Security

last person joined: yesterday 

Forum to discuss Enterprise security using HPE Aruba Networking NAC solutions (ClearPass), Introspect, VIA, 360 Security Exchange, Extensions, and Policy Enforcement Firewall (PEF).
Back to discussions
Expand all | Collapse all

User auth with eap-tls and Windows sso

This thread has been viewed 1 times

  • 1.  User auth with eap-tls and Windows sso

    Posted Nov 11, 2013 08:31 PM

    As KB2717916 points out,  Windows user  wireless single signon can  never work  with certificate-based protocols because when network authentication is attempted before user logon   there is no user context from which to retrieve a certificate. Machine authentication does work, but it's not ideal to then relax security and only do user network auth after logon. It should be possible to switch to ms-chap after machine auth   and forward credentials to the radius server for user auth, but dashed if I can see how. Anyone any ideas ? Client is Windows 7, login is to a Windows domain. 

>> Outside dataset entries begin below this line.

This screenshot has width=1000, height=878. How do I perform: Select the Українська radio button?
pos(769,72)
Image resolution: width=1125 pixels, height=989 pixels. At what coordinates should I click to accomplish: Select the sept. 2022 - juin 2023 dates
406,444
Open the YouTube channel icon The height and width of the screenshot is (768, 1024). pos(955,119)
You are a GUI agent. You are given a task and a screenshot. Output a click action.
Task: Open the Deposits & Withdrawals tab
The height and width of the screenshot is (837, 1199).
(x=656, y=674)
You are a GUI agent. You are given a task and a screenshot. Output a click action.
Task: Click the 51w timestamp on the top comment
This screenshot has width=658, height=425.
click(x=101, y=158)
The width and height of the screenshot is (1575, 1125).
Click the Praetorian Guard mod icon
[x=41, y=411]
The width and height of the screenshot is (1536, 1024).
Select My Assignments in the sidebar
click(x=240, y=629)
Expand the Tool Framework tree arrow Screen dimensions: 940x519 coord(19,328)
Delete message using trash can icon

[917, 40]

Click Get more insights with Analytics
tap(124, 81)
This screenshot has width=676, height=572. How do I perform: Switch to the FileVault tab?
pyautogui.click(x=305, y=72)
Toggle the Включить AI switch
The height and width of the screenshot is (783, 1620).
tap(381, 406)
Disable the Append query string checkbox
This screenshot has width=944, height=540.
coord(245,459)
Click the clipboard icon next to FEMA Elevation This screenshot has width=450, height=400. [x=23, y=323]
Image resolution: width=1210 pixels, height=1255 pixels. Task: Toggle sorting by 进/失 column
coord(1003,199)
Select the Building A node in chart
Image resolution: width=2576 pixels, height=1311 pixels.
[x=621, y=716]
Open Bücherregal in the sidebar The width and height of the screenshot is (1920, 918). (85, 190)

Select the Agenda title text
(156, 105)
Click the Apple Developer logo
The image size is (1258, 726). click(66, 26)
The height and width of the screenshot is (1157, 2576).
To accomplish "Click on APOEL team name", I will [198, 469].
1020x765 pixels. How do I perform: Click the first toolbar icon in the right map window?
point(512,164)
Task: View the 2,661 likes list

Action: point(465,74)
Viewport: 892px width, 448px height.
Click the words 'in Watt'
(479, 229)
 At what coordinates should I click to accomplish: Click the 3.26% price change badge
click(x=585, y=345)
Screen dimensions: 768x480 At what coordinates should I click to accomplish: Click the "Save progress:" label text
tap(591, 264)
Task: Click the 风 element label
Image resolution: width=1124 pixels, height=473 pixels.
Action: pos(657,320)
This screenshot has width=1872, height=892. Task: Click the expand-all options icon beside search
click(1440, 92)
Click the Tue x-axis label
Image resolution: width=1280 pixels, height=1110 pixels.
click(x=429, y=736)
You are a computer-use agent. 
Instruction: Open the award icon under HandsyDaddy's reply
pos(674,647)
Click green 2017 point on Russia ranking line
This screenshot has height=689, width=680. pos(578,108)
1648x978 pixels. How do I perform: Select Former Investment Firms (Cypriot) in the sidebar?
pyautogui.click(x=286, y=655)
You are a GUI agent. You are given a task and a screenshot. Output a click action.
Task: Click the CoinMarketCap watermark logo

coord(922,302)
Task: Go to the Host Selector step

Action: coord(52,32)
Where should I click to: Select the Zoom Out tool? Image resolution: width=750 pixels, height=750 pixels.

  • 2.  RE: User auth with eap-tls and Windows sso

    EMPLOYEE
    Posted Nov 11, 2013 10:14 PM

    It is not possible with the built in Windows supplicant.  You can only define a single EAP type (TLS or PEAP) for a single WLAN connection.  

     

    Most users who do EAP-TLS, for seamless connectivity just do machine-only TLS, where they create the profile and under IEEE and Advanced allow the computer to authenticate at the ctrl-alt-delete as well as when the user is logged in.  At that point, the computer security profile matches that of a wired computer, where only an authorized user can login to an already trusted device.

     

    Again, using the method above, the user does not login to the WLAN, but the trusted domain computer connects using a method that cannot be duplicated or re-used (EAP-TLS), and then the user is allowed to login to that trusted device that is connecting securely.